La CSPO a depuis procédé, en 2013, à l'uniformisation du tarif. Pour l'année 2017-2018, il est ainsi fixé à 250 $ par élève, qu'il soit transporté ou marcheur.

« Je ne comprends pas pourquoi ils sont capables là-bas, mais pas à la CSD », laisse tomber Eric Di Tomasso, qui déboursera 1800 $ cette année pour que ses deux filles puissent dîner à l'école sur la base d'une fréquentation « sporadique » du service de garde.

Le président de la CSD, Claude Beaulieu, affirme que le statu quo a été maintenu après une analyse faite en 2016. « On a consulté les directions d'établissements, et certains sont limités au niveau des locaux, explique-t-il. Ça n'empêche toutefois pas les parents de faire une demande, parce qu'on va revoir encore la politique pour l'an prochain. »

M. Beaulieu assure que l'écart entre le tarif pour les élèves transportés et les marcheurs qui souhaitent dîner à l'école n'est « pas une question budgétaire ». « C'est une question de disponibilité de locaux, c'est une question d'être équitable », dit-il.

Le président de la CSD note que dans le cas des élèves transportés, l'école n'a « pas le choix de les accommoder ». « Sinon, il faudrait les transporter sur l'heure du midi », dit-il. La CSD a ainsi choisi de puiser une partie des sommes nécessaires dans son budget pour assurer la surveillance du midi (où le ratio diffère de celui du service de garde), ce qui est « plus économique » que d'offrir le transport à l'heure du dîner.
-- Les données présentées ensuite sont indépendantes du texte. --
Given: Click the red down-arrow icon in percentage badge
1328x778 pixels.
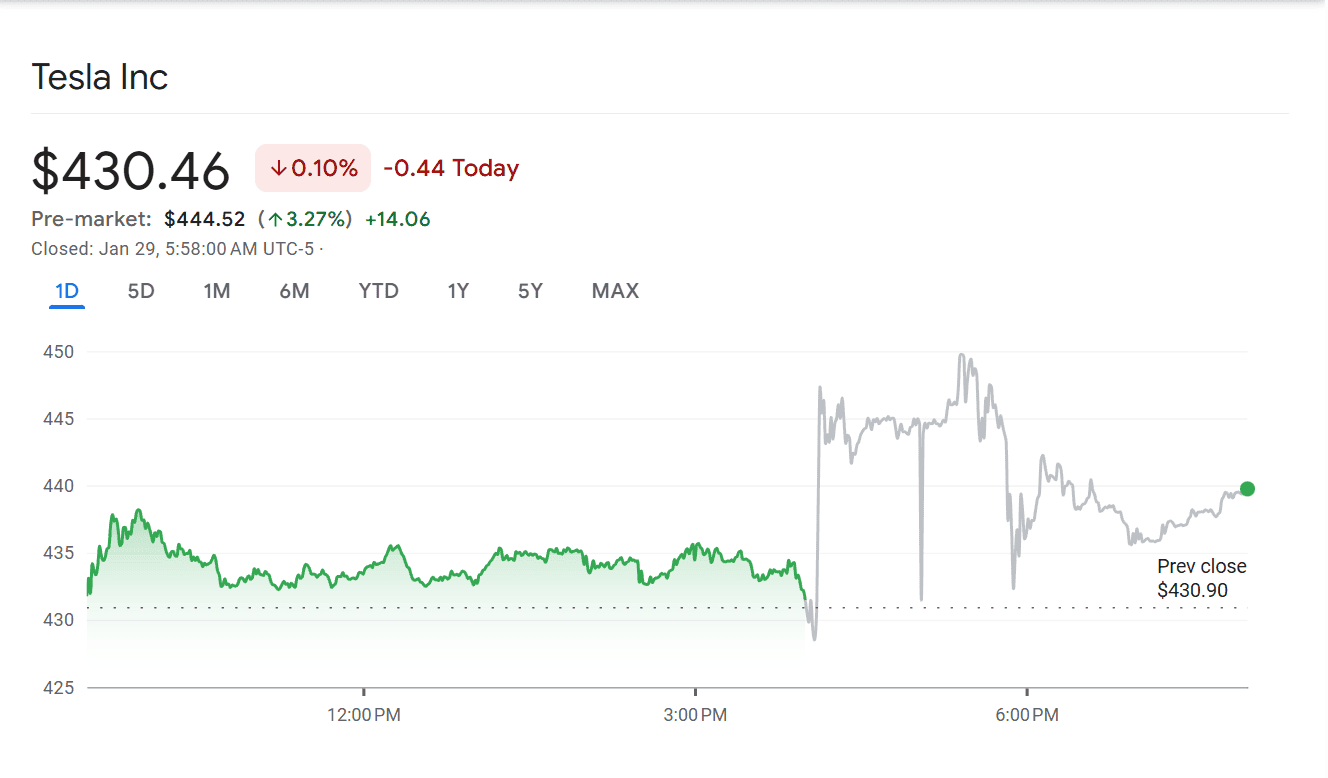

Claude Beaulieu se dit conscient que dans bien des familles, les deux parents travaillent et ne peuvent être à la maison le midi pour faire dîner leurs enfants. « Mais il y a aussi beaucoup de familles dont les enfants vont dîner dans une sorte de service de dîneurs près de l'école, et c'est à peu près les mêmes frais » que pour ceux qui payent cinq dollars par jour pour dîner au service de garde de l'école, ajoute-t-il.

Les parents obtiennent un reçu aux fins d'impôt avec l'utilisation du service de garde de l'école, précise M. Beaulieu. 

Un tel reçu est aussi émis pour la surveillance des élèves transportés. « Et quand une famille a des difficultés financières, on trouve tout le temps un arrangement pour l'aider », assure-t-il.